Again that's just my theory, but if these aabs play a major role, it think it will be the cause in the majority of MECFS. (exluding those with spinal cord problems)
That is still something we'll continue to see very differently, which is of course totally fine. Grouping people based on invisible symptom presentation, which is of course the best that can be currently done, has never ever led to a disease with a unifying cause, nor a singular treatment approach (as would be in the case of BC007). For MS we simply can't say "the way the disease works, is always the same", because we don't know how the disease works. It might not always be the same mechanism even in a scneraio where we have reliable biomarkers. I very strongly doubt ME/CFS will always be the same mechanism and cause and in the absence of biomarkers I find it extremely unlikely.
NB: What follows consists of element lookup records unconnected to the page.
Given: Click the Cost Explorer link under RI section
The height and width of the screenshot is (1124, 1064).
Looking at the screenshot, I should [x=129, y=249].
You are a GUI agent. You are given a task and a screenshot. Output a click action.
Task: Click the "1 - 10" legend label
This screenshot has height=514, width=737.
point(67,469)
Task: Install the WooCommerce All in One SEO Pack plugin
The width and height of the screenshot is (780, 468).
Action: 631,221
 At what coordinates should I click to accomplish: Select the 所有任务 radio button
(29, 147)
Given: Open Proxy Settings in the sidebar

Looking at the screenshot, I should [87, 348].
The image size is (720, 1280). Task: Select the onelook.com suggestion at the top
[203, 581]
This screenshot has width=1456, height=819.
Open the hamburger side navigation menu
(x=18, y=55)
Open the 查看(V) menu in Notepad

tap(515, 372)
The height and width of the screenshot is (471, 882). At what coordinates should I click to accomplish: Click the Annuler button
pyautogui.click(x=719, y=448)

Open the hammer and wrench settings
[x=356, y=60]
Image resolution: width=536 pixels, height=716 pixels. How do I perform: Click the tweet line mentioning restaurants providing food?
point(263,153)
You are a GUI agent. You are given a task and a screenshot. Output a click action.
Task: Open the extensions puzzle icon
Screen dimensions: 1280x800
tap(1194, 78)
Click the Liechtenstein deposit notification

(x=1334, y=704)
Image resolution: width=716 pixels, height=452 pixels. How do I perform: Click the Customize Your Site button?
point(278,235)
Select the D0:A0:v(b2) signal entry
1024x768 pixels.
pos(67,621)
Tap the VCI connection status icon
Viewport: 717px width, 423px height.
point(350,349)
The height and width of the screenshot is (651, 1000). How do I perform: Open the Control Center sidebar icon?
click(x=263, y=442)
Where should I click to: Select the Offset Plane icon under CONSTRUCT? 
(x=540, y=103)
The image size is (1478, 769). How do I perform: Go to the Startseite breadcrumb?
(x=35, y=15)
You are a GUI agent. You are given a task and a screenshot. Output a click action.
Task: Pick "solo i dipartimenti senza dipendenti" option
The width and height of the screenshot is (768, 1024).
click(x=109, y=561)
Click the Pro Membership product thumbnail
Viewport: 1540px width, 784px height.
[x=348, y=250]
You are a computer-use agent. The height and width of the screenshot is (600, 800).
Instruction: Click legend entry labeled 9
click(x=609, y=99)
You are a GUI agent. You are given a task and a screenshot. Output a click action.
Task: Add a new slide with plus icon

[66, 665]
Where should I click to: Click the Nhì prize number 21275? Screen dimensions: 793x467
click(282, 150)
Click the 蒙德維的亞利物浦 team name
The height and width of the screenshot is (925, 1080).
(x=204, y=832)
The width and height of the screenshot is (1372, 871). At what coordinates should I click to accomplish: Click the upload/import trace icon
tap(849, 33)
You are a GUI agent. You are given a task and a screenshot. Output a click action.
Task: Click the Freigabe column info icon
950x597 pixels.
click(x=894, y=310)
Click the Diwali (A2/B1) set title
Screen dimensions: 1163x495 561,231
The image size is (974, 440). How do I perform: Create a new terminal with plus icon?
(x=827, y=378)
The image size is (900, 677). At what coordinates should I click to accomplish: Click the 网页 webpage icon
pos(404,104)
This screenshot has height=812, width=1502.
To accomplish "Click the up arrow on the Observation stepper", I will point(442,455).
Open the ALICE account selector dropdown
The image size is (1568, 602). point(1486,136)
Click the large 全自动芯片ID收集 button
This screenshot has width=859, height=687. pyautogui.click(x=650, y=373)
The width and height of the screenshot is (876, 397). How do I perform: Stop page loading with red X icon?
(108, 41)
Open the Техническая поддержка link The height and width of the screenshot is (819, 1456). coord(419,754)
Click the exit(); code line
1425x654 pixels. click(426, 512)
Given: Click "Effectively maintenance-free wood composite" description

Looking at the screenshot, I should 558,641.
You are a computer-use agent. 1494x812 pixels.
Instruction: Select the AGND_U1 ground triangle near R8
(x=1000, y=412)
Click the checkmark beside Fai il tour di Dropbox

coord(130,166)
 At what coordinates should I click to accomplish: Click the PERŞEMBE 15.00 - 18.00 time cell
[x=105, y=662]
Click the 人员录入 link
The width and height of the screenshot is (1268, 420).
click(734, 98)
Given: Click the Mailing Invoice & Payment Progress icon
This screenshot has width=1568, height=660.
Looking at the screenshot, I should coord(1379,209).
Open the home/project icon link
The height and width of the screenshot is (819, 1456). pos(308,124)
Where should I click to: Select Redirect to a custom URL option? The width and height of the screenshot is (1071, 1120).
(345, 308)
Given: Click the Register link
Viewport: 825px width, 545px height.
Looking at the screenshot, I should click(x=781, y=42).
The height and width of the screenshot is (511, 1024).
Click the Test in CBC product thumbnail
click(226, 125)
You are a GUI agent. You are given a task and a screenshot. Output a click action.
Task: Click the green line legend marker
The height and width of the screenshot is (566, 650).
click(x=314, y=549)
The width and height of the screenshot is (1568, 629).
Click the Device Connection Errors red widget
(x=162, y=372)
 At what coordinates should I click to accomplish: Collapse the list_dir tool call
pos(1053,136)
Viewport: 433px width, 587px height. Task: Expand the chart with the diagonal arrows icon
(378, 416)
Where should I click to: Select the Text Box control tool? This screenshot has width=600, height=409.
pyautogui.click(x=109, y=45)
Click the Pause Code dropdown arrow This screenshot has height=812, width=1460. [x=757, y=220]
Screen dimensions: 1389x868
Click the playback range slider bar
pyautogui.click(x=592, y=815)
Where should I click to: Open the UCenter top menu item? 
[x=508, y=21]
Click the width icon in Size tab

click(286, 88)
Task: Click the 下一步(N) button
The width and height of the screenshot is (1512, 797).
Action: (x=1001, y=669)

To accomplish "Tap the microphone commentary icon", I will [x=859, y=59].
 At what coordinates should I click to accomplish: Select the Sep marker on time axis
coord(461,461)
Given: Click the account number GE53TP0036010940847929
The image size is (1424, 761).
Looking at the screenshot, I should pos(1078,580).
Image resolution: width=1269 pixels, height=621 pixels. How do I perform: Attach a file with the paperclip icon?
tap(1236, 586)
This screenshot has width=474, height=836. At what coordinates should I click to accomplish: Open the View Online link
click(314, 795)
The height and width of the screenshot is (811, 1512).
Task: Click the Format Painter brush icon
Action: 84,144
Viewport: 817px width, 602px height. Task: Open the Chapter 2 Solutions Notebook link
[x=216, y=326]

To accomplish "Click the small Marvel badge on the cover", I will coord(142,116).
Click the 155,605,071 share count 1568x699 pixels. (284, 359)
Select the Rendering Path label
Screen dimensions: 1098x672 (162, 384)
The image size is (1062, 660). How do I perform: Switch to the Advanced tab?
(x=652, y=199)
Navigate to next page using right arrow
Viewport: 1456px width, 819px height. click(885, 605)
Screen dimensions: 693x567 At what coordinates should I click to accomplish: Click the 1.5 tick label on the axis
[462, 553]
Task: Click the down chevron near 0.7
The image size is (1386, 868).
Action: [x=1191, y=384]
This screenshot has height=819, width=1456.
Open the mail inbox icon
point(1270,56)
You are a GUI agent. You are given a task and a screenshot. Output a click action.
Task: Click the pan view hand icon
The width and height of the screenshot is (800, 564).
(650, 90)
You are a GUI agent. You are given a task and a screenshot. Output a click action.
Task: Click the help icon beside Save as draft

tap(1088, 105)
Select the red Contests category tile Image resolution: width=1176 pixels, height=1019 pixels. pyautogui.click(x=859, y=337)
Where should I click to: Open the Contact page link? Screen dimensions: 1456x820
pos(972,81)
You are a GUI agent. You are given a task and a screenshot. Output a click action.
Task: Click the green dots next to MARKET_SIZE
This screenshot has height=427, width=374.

We already know of multiple disease that have a very similar, if not almost identical, symptomatic presentation as ME/CFS, would they not have a biomarker, these diseases would all be considered to be the same disease. I don't see how ME/CFS is any different. If anything I think that if there was a unifying disease mechanism for ME/CFS then we'd probably be a lot further in research. We both acknowledge that Long-Covid is a highly variable umbrella term for different diseases, however this just makes it even far more likely that a certain symptomatic presentation would be another umbrella term, or do you disagree on this and if so I'd be interested in why?